### What you have to do
Each line below is to be copied out exactly, and none may be omitted.

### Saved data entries
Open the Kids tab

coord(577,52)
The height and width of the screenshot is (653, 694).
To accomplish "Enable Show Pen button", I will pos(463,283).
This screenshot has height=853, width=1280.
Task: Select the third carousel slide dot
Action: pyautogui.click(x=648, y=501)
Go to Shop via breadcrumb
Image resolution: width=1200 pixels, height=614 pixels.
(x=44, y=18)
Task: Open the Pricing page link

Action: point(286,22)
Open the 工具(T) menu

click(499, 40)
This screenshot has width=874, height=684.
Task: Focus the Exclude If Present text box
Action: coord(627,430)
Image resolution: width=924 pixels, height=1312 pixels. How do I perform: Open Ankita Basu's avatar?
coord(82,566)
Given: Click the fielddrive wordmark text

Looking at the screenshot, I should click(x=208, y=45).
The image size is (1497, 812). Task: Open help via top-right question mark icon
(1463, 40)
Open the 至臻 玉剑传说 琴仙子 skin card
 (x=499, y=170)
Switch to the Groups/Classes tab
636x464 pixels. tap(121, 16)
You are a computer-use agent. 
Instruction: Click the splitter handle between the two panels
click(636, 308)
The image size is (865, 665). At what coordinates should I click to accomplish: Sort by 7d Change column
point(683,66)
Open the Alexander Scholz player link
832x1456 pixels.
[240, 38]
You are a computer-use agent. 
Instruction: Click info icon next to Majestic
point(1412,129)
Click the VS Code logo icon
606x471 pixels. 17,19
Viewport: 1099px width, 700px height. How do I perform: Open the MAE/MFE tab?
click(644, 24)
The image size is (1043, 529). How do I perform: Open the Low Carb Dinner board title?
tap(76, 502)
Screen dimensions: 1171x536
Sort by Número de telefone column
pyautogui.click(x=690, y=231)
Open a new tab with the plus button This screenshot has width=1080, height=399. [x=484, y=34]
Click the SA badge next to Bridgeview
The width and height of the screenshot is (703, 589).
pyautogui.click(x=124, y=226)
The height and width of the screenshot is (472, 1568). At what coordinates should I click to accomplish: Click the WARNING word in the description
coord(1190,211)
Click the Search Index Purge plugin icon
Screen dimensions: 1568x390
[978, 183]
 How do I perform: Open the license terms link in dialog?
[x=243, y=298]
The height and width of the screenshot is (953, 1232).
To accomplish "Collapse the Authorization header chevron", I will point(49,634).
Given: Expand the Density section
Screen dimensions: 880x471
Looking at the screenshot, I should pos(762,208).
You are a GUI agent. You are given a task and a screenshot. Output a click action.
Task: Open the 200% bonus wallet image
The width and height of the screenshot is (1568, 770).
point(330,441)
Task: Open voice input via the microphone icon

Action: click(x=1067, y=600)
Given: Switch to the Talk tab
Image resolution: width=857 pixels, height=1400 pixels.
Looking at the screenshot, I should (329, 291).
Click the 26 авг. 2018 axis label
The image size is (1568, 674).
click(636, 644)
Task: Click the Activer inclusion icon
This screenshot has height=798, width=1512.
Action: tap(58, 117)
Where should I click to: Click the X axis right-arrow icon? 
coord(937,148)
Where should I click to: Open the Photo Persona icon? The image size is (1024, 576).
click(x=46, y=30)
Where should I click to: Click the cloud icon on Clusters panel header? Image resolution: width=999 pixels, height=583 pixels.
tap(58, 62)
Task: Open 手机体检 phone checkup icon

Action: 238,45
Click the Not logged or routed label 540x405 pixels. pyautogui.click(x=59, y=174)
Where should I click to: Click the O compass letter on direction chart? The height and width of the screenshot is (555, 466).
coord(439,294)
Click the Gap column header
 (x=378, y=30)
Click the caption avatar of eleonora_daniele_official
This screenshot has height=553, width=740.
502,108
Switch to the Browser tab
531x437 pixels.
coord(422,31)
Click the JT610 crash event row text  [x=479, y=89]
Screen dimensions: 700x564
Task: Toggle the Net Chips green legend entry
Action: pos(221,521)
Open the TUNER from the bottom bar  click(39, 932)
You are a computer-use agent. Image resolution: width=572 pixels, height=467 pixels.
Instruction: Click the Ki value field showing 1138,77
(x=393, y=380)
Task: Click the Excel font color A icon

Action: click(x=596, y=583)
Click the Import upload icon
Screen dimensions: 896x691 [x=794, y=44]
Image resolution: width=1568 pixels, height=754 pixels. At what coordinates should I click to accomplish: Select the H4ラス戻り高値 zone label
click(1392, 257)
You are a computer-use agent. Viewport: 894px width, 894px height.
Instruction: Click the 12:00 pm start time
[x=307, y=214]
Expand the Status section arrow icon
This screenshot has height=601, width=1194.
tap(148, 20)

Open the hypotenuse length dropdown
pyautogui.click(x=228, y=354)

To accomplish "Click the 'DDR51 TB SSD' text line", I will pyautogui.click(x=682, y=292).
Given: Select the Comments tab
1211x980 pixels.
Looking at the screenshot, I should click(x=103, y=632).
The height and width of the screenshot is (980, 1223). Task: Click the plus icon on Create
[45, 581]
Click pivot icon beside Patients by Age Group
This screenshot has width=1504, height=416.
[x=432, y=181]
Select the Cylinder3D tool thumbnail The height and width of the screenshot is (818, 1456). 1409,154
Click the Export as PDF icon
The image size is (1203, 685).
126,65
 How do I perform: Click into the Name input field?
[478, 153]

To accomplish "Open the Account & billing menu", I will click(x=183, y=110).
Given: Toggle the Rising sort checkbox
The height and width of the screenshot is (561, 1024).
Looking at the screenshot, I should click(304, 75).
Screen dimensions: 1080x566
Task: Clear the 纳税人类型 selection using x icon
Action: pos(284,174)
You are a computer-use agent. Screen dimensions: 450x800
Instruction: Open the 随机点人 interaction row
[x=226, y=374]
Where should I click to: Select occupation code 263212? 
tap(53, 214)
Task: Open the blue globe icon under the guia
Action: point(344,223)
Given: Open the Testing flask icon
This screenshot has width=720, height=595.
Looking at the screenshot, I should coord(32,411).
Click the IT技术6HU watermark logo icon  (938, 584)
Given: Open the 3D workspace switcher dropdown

### Exercise output
Open the Kids tab

coord(577,52)
The height and width of the screenshot is (653, 694).
To accomplish "Enable Show Pen button", I will pos(463,283).
This screenshot has height=853, width=1280.
Task: Select the third carousel slide dot
Action: pyautogui.click(x=648, y=501)
Go to Shop via breadcrumb
Image resolution: width=1200 pixels, height=614 pixels.
(x=44, y=18)
Task: Open the Pricing page link

Action: point(286,22)
Open the 工具(T) menu

click(499, 40)
This screenshot has width=874, height=684.
Task: Focus the Exclude If Present text box
Action: coord(627,430)
Image resolution: width=924 pixels, height=1312 pixels. How do I perform: Open Ankita Basu's avatar?
coord(82,566)
Given: Click the fielddrive wordmark text

Looking at the screenshot, I should click(x=208, y=45).
The image size is (1497, 812). Task: Open help via top-right question mark icon
(1463, 40)
Open the 至臻 玉剑传说 琴仙子 skin card
 (x=499, y=170)
Switch to the Groups/Classes tab
636x464 pixels. tap(121, 16)
You are a computer-use agent. 
Instruction: Click the splitter handle between the two panels
click(636, 308)
The image size is (865, 665). At what coordinates should I click to accomplish: Sort by 7d Change column
point(683,66)
Open the Alexander Scholz player link
832x1456 pixels.
[240, 38]
You are a computer-use agent. 
Instruction: Click info icon next to Majestic
point(1412,129)
Click the VS Code logo icon
606x471 pixels. 17,19
Viewport: 1099px width, 700px height. How do I perform: Open the MAE/MFE tab?
click(644, 24)
The image size is (1043, 529). How do I perform: Open the Low Carb Dinner board title?
tap(76, 502)
Screen dimensions: 1171x536
Sort by Número de telefone column
pyautogui.click(x=690, y=231)
Open a new tab with the plus button This screenshot has width=1080, height=399. [x=484, y=34]
Click the SA badge next to Bridgeview
The width and height of the screenshot is (703, 589).
pyautogui.click(x=124, y=226)
The height and width of the screenshot is (472, 1568). At what coordinates should I click to accomplish: Click the WARNING word in the description
coord(1190,211)
Click the Search Index Purge plugin icon
Screen dimensions: 1568x390
[978, 183]
 How do I perform: Open the license terms link in dialog?
[x=243, y=298]
The height and width of the screenshot is (953, 1232).
To accomplish "Collapse the Authorization header chevron", I will point(49,634).
Given: Expand the Density section
Screen dimensions: 880x471
Looking at the screenshot, I should pos(762,208).
You are a GUI agent. You are given a task and a screenshot. Output a click action.
Task: Open the 200% bonus wallet image
The width and height of the screenshot is (1568, 770).
point(330,441)
Task: Open voice input via the microphone icon

Action: click(x=1067, y=600)
Given: Switch to the Talk tab
Image resolution: width=857 pixels, height=1400 pixels.
Looking at the screenshot, I should (329, 291).
Click the 26 авг. 2018 axis label
The image size is (1568, 674).
click(636, 644)
Task: Click the Activer inclusion icon
This screenshot has height=798, width=1512.
Action: tap(58, 117)
Where should I click to: Click the X axis right-arrow icon? 
coord(937,148)
Where should I click to: Open the Photo Persona icon? The image size is (1024, 576).
click(x=46, y=30)
Where should I click to: Click the cloud icon on Clusters panel header? Image resolution: width=999 pixels, height=583 pixels.
tap(58, 62)
Task: Open 手机体检 phone checkup icon

Action: 238,45
Click the Not logged or routed label 540x405 pixels. pyautogui.click(x=59, y=174)
Where should I click to: Click the O compass letter on direction chart? The height and width of the screenshot is (555, 466).
coord(439,294)
Click the Gap column header
 (x=378, y=30)
Click the caption avatar of eleonora_daniele_official
This screenshot has height=553, width=740.
502,108
Switch to the Browser tab
531x437 pixels.
coord(422,31)
Click the JT610 crash event row text  [x=479, y=89]
Screen dimensions: 700x564
Task: Toggle the Net Chips green legend entry
Action: pos(221,521)
Open the TUNER from the bottom bar  click(39, 932)
You are a computer-use agent. Image resolution: width=572 pixels, height=467 pixels.
Instruction: Click the Ki value field showing 1138,77
(x=393, y=380)
Task: Click the Excel font color A icon

Action: click(x=596, y=583)
Click the Import upload icon
Screen dimensions: 896x691 [x=794, y=44]
Image resolution: width=1568 pixels, height=754 pixels. At what coordinates should I click to accomplish: Select the H4ラス戻り高値 zone label
click(1392, 257)
You are a computer-use agent. Viewport: 894px width, 894px height.
Instruction: Click the 12:00 pm start time
[x=307, y=214]
Expand the Status section arrow icon
This screenshot has height=601, width=1194.
tap(148, 20)

Open the hypotenuse length dropdown
pyautogui.click(x=228, y=354)

To accomplish "Click the 'DDR51 TB SSD' text line", I will pyautogui.click(x=682, y=292).
Given: Select the Comments tab
1211x980 pixels.
Looking at the screenshot, I should click(x=103, y=632).
The height and width of the screenshot is (980, 1223). Task: Click the plus icon on Create
[45, 581]
Click pivot icon beside Patients by Age Group
This screenshot has width=1504, height=416.
[x=432, y=181]
Select the Cylinder3D tool thumbnail The height and width of the screenshot is (818, 1456). 1409,154
Click the Export as PDF icon
The image size is (1203, 685).
126,65
 How do I perform: Click into the Name input field?
[478, 153]

To accomplish "Open the Account & billing menu", I will click(x=183, y=110).
Given: Toggle the Rising sort checkbox
The height and width of the screenshot is (561, 1024).
Looking at the screenshot, I should click(304, 75).
Screen dimensions: 1080x566
Task: Clear the 纳税人类型 selection using x icon
Action: pos(284,174)
You are a computer-use agent. Screen dimensions: 450x800
Instruction: Open the 随机点人 interaction row
[x=226, y=374]
Where should I click to: Select occupation code 263212? 
tap(53, 214)
Task: Open the blue globe icon under the guia
Action: point(344,223)
Given: Open the Testing flask icon
This screenshot has width=720, height=595.
Looking at the screenshot, I should coord(32,411).
Click the IT技术6HU watermark logo icon  (938, 584)
Given: Open the 3D workspace switcher dropdown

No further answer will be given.